▶ _Work task A_
Reproduce word for word the part of the personal care market report starting with "For the study, TABS" and going on through "adult incontinence categories.".
▶ _Work task B_
In the personal care market report, how many U.S. consumers did TABS survey for its study?

▶ _Document section_
※

SHELTON, Conn. — Walmart holds the largest share of the personal care market among all retailers, according to TABS Analytics.
Meanwhile, CVS Pharmacy and Walgreens have helped make rewards programs consumers’ preferred vehicle for getting deals on personal care items, the 2017 TABS Personal Care Study found.
In the $40 billion personal care market, Walmart has a 19.4% share of purchases, followed by traditional supermarkets (such as Kroger and Publix) at 16.6% and Target at 12.1%, TABS reported. CVS, Walgreens and dollar stores combined account for 24.7% of personal care purchases.
Walmart is underdeveloped among heavy deal buyers, while CVS, Walgreens and dollar stores are overdeveloped, TABS noted. Heavy deal buyers migrate to CVS, Walgreens and dollar retailers for more deals, such as circulars and loyalty programs not available at Walmart, the consumer products researcher said.
The online channel accounts for just 3.1% of personal care purchases, or about $1.2 billion of the $40 billion personal care market.
For the study, TABS surveyed 1,000 U.S. consumers ages 18 to 75 about which personal care products they purchase, where they buy those items, and how much and how often they make those purchases. The study, conducted last month, covered the hair care, deodorant, personal wash, mouthwash, toothpaste, feminine care and adult incontinence categories.
“Walmart, traditional food stores and Target are the clear winners in the personal care market, with almost 50% of all estimated purchases,” stated Dr. Kurt Jetta, founder and chief executive officer of TABS Analytics. “Unlike what we see in beauty, where online sales is a key driver, online sales in personal care products is relatively unimportant, coming in at just 3.1% of market share.”

※

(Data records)

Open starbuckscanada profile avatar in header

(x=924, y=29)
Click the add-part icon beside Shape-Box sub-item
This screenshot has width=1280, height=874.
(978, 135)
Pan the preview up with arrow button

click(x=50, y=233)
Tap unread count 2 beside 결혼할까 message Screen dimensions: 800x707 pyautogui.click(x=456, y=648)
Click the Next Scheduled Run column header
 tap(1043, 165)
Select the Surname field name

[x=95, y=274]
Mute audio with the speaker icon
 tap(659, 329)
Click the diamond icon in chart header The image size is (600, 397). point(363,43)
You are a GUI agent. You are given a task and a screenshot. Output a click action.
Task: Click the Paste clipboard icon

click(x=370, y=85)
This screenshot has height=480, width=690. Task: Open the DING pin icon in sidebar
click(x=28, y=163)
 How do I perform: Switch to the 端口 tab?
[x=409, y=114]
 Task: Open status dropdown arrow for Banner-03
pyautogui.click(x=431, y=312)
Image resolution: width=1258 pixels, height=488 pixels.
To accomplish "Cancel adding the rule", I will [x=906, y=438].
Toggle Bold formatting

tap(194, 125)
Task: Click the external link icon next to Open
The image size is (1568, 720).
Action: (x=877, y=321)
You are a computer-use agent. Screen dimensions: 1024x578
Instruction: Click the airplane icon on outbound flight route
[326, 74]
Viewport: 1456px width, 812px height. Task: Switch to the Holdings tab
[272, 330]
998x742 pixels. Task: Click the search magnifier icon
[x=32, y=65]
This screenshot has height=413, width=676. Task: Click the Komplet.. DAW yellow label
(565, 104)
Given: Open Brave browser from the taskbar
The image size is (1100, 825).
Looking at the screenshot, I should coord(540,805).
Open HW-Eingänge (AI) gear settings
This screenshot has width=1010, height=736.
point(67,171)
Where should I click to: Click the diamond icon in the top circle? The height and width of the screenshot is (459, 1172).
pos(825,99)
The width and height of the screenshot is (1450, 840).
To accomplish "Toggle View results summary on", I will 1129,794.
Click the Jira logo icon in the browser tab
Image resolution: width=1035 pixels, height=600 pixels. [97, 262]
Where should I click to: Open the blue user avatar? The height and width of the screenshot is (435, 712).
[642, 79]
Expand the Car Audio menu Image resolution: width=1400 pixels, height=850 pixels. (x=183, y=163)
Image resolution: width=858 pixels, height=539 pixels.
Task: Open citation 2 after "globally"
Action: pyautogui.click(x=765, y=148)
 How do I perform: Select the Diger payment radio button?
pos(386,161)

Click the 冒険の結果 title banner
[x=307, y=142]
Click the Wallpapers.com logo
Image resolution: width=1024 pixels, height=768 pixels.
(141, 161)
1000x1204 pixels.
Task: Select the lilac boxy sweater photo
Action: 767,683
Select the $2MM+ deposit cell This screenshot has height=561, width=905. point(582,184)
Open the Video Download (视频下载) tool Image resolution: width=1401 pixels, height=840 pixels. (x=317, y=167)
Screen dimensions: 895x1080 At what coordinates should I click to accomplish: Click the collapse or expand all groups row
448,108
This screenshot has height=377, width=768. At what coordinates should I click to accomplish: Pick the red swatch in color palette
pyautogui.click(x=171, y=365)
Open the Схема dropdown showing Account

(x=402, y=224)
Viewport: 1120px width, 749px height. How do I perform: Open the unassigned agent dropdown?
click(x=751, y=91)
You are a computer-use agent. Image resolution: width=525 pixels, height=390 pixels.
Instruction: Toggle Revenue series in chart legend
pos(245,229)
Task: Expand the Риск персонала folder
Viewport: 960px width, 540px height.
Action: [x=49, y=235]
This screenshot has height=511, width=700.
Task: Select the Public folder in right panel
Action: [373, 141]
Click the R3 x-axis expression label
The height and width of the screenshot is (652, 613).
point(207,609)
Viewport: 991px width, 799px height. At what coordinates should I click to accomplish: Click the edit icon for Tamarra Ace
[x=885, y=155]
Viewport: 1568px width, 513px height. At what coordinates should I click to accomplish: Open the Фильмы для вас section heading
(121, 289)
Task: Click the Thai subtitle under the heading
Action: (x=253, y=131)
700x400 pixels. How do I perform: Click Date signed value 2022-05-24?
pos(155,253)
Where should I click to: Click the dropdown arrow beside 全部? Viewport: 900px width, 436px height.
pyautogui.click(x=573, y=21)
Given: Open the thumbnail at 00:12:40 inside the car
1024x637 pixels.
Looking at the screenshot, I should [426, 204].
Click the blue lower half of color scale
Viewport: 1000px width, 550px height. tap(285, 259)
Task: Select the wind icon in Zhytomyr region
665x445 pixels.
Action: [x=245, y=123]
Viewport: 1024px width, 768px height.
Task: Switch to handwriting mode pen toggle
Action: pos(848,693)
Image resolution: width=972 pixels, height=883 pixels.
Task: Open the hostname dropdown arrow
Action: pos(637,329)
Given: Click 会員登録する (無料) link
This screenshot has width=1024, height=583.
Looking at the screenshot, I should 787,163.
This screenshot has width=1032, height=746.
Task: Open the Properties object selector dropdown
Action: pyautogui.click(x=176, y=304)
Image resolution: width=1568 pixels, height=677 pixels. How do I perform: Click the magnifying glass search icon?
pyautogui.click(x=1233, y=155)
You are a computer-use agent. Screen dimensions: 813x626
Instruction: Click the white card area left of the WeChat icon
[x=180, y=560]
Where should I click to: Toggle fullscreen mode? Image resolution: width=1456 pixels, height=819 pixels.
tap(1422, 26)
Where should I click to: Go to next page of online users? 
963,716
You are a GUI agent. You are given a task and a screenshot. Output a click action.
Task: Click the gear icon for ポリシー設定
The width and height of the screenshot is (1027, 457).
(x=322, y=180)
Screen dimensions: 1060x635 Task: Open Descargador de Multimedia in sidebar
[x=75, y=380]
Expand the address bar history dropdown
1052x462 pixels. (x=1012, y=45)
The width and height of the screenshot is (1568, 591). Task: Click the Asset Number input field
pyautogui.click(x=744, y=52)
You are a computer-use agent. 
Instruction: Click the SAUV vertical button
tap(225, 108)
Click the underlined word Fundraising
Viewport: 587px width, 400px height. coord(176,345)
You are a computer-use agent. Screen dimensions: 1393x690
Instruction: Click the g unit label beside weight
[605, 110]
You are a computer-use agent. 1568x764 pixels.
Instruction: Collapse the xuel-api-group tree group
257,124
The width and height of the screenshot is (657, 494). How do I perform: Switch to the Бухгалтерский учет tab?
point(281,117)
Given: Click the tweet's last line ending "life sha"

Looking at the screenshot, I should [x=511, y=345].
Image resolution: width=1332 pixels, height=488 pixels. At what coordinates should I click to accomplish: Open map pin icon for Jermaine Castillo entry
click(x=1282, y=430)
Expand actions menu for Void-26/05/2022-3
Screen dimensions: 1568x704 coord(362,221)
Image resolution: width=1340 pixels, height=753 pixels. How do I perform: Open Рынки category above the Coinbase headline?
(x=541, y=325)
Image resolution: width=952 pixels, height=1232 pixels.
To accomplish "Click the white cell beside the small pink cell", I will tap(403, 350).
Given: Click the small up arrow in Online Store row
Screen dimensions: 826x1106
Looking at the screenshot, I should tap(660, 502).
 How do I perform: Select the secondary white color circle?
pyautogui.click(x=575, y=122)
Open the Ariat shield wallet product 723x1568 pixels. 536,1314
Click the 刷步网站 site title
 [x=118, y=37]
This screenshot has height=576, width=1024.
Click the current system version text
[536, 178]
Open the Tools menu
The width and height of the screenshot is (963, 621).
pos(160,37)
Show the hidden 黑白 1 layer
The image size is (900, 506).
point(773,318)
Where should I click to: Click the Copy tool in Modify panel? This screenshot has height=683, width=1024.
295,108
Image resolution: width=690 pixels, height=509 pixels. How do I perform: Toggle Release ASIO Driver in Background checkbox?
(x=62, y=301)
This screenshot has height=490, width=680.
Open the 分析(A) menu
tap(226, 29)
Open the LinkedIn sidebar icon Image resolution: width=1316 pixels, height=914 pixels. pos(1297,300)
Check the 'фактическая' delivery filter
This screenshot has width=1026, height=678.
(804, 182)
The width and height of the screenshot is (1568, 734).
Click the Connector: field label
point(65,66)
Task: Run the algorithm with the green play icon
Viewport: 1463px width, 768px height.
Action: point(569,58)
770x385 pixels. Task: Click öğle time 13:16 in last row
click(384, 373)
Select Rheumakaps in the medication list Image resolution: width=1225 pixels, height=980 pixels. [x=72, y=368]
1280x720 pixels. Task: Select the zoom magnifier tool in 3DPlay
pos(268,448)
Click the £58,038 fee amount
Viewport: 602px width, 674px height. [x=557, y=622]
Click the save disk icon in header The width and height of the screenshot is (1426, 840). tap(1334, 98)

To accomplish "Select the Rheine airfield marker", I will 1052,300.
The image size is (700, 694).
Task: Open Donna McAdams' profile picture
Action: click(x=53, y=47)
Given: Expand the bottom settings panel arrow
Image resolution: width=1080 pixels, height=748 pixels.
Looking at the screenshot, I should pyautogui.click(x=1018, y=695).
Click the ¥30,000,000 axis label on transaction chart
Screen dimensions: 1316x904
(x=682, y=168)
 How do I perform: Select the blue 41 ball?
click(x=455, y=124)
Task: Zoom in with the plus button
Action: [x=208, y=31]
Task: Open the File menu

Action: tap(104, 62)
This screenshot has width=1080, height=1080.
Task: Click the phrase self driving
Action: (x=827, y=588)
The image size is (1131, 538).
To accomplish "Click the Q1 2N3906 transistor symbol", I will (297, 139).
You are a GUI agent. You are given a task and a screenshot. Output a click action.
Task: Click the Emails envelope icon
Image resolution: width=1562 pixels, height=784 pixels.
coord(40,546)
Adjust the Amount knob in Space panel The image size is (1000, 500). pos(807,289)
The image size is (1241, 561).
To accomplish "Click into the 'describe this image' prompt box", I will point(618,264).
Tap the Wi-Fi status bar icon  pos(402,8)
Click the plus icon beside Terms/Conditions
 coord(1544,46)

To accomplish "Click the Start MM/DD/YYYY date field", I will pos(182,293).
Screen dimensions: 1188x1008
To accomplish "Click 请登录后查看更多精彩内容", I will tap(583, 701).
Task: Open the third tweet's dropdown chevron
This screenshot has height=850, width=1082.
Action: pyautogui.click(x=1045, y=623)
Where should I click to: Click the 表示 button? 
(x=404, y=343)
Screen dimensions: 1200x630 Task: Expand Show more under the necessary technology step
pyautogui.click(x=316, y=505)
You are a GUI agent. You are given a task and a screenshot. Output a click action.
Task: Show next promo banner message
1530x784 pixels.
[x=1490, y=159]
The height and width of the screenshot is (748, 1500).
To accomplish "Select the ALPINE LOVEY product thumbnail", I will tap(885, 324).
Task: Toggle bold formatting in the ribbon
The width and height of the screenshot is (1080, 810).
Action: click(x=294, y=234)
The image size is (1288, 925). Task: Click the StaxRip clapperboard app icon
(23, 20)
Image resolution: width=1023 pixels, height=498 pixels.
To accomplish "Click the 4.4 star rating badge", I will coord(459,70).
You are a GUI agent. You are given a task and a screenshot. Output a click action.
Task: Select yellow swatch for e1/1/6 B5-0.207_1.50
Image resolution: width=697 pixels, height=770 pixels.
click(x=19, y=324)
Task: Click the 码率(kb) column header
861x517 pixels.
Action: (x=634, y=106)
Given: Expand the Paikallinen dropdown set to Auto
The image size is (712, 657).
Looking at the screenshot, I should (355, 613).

※

▶ _Worked solution A_
For the study, TABS surveyed 1,000 U.S. consumers ages 18 to 75 about which personal care products they purchase, where they buy those items, and how much and how often they make those purchases. The study, conducted last month, covered the hair care, deodorant, personal wash, mouthwash, toothpaste, feminine care and adult incontinence categories.

▶ _Worked solution B_
TABS surveyed 1,000 U.S. consumers ages 18 to 75.